«Entrez contempler le fleuve cracher le feu ! » En 2009, le poète uruguayen Eduardo Galeano imagine « un monde à l’envers », univers « sens dessus dessous » où « le plomb flotte et le liège coule ». Il vient de décrire le Parlement européen.
Lire aussi Philippe Descamps, « Sakharov, de la bombe H au Nobel de la paix », « Vérités et mensonges au nom de la science », Manière de voir n˚179, octobre-novembre 2021.
Le 14 octobre 2021, un communiqué de l’institution annonce les finalistes du prix Sakharov, « la plus haute distinction accordée par l’Union européenne aux actions en faveur des droits de l’homme » qui « honore les personnes, les groupes et les organisations qui ont apporté une contribution exceptionnelle à la défense de la liberté de pensée ». Parmi eux, Mme Jeanine Añez, la première dictatrice de l’histoire latino-américaine. Celle que le Parlement européen — qui pilote le prix — présente comme « l’ancienne Présidente par intérim de la Bolivie » est parvenue au pouvoir à la suite d’un putsch.
Rappel des faits. Le lendemain des élections générales boliviennes de 2019, l’Organisation des États Américains (OEA) — bras armé de Washington dans la région — annonce soupçonner une fraude massive. Elle n’étaie son accusation qu’une vingtaine de jours plus tard, dans un document dont les multiples incohérences ont désormais été révélées. Mais l’extrême droite bolivienne s’est engouffrée dans la brèche. Elle déclenche des émeutes qui ouvrent la voie à l’entrée en scène des militaires. Le 11 novembre 2019, ces derniers « suggèrent » au président Evo Morales de démissionner. N’en déplaise aux médias qui s’interdisent d’utiliser le terme, on appelle cela un coup d’État (1).
« Un coup d'État, c'est quand il y a des soldats dans les rues » !
Sénatrice conservatrice de second rang, Mme Añez s’autoproclame alors présidente, sans quorum au Parlement. Interrogée sur les circonstances de sa prise de fonction, Mme Añez souhaite apaiser les inquiétudes : « Un coup d’État, c’est quand il y a des soldats dans les rues », tranche-t-elle le 12 novembre. La veille, elle a demandé à l’armée de joindre ses forces à celles de la police pour « restaurer l’ordre » dans La Paz : des militaires patrouillent dans les rues de la capitale au moment précis où elle s’exprime.
Lire aussi Maëlle Mariette, « En Bolivie, sur la route avec l’élite de Santa Cruz », Le Monde diplomatique, juillet 2020.
L’armée orchestre la répression, à grand renfort d’hélicoptères et de blindés.
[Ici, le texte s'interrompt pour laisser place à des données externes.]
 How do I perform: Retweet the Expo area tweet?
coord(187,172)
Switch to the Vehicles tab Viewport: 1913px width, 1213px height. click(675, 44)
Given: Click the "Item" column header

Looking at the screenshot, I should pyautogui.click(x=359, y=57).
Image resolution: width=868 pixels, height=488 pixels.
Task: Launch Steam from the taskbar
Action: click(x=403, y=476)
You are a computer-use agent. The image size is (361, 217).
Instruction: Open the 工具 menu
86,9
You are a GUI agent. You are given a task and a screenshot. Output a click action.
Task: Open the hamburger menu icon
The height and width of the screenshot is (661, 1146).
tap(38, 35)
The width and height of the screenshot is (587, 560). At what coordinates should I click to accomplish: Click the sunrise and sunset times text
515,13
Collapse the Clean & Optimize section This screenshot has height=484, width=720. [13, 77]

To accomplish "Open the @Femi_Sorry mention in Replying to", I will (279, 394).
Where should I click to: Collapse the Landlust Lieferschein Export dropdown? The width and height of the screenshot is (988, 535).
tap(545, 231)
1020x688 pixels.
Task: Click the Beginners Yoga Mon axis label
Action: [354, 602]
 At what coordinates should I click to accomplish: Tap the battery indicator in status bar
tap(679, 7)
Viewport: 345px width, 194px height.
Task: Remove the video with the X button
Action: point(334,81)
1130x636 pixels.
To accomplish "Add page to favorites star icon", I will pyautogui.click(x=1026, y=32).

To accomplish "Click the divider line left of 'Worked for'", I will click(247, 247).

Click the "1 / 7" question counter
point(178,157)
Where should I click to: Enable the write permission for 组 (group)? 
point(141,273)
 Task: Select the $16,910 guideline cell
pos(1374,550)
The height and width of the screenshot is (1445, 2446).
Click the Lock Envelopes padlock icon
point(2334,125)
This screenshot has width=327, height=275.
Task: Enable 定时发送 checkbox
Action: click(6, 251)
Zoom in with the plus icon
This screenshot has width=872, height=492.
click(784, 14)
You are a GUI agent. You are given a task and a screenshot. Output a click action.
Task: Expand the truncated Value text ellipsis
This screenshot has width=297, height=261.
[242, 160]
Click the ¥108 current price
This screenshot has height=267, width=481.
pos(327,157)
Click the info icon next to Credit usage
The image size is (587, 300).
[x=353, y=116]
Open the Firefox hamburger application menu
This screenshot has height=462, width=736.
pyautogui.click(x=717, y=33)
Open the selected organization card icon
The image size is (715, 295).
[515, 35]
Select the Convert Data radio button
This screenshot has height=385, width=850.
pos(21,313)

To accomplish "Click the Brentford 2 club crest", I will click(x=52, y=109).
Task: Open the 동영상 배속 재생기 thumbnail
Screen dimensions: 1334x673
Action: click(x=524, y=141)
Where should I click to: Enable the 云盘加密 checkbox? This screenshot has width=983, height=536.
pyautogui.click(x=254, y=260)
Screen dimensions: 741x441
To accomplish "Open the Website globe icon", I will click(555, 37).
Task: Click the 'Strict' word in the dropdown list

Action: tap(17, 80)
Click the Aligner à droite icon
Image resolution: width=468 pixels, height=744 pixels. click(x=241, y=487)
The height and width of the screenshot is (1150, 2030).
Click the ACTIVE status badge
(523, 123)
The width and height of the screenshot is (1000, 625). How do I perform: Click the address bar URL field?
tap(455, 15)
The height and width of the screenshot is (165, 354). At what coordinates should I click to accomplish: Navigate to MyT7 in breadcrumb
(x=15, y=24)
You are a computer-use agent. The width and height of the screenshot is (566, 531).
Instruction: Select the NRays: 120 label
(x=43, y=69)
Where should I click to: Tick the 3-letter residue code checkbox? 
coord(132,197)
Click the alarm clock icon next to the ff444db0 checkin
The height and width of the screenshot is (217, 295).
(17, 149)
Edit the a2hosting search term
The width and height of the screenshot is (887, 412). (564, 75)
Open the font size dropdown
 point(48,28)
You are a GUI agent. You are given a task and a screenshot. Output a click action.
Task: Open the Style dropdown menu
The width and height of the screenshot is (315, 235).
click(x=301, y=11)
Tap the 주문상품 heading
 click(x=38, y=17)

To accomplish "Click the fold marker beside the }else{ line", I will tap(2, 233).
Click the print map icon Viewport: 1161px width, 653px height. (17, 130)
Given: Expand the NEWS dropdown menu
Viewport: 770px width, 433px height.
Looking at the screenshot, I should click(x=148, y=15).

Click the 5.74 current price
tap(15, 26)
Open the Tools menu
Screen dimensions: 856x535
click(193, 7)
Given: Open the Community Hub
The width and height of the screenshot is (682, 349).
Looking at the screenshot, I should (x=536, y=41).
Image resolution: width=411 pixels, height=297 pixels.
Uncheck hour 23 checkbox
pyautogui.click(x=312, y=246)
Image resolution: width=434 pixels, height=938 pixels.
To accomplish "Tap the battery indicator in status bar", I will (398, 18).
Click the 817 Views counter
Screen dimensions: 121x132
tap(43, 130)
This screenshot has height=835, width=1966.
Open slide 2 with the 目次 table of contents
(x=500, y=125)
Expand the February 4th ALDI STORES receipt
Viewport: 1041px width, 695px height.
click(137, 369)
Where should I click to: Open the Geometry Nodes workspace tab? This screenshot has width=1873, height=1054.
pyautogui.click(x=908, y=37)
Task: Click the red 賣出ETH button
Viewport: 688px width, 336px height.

Elle hésite d’autant moins à tirer à balles réelles que la nouvelle « présidente » a signé un décret exonérant les forces armées de toute responsabilité pénale.
En octobre 2020, un nouveau scrutin chasse du pouvoir des putschistes affaiblis par leurs dissensions. Quelques mois plus tard, Mme Añez est arrêtée. La justice bolivienne lui demande de répondre de la mort d’au moins vingt personnes lors de la vague de répression de 2019, ainsi que d’accusations de « terrorisme », de « sédition » ou encore de « conspiration ».
Un tel parcours mérite bien une récompense.